The absence of arteriolar occlusion observed by Strandness et al [26] does not contradict our observations. Their analysis focused on arterioles in the subcutaneous and muscular tissue while we looked at smaller arterioles in the papillary and reticular dermis. These are the same arterioles in which Goldenberg et al [25] observed arteriolosclerotic lesions with duplication of fibrillar concentric laminated layers but no ‘endothelial proliferation’.

The presence of an occlusive microvascular disease in diabetic patients with CLI is clear from our data. It is equally clear, however, that it is irrelevant to major amputation: at 30 days none of the patients with CLI needed major amputation, and also in the longer follow-up the percentages of participants requiring major amputation were equal. This confirms that revascularisation of at least one artery of the foot is effective in avoiding major amputation in the neuropathic patient [28]. Therefore, both Goldenberg et al [25] and LoGerfo and Coffman [24] were right: Goldenberg et al actually saw arteriolar occlusive disease and LoGerfo and Coffman showed that revascularisation was effective in preventing amputation.

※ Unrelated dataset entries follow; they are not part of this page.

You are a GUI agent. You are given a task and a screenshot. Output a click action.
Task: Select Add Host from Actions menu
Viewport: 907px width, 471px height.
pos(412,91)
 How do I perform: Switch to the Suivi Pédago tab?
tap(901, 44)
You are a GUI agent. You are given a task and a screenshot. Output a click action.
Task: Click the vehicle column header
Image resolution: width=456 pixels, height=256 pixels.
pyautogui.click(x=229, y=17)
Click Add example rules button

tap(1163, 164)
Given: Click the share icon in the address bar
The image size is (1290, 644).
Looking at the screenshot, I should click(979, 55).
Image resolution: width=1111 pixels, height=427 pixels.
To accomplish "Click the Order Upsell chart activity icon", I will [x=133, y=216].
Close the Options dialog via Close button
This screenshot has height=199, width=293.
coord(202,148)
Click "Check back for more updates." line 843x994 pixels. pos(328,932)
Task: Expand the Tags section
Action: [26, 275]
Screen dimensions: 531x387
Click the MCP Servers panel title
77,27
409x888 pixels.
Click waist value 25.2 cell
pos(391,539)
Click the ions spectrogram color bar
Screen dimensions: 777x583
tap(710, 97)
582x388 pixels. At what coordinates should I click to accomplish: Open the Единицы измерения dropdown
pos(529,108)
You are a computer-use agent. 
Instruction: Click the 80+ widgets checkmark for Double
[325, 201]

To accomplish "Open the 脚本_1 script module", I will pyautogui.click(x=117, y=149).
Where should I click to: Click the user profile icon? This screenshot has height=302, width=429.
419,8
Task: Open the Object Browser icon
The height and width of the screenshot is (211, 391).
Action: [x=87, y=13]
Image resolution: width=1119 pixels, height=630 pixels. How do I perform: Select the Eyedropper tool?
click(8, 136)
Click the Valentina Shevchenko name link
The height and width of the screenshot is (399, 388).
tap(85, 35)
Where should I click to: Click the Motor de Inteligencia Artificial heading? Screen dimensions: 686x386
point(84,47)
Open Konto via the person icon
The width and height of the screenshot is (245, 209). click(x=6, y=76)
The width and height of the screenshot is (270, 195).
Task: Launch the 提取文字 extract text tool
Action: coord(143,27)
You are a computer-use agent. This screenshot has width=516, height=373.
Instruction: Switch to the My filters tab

However, the healing time of the foot lesions differed significantly for Isc and Neu patients. Foot ulcers take a notoriously long time to heal: the International Working Group on the Diabetic Foot reports a mean healing time of 6 months for diabetic foot ulcers [29]. The foot ulcer healing time reported in many studies varies widely depending on the patients’ characteristics [30, 31] and in particular were different for patients with neuropathic or ischaemic ulcers [16, 32]. This is probably because in diabetic patients revascularisation can restore normal blood flow in the large vessels, including the pedal arteries, but cannot restore normal microvascular flow [3335]. The fact that the post-revascularisation TcPO2 in the Isc group was significantly higher than at baseline but remained significantly lower than the TcPO2 in the Neu group confirms this interpretation.

In conclusion, microangiopathy in patients with diabetic foot ulcer involves the capillaries and is present in equal measure in neuroischaemic and neuropathic patients. This microangiopathy is due to an increase in basement membrane thickness and a reduced number of capillaries. Arteriolar occlusions in neuropathic patients led to additional microvascular disease or so-called ‘small vessel disease’ that did not prevent revascularisation and did not raise the risk of major amputation, but slowed wound healing.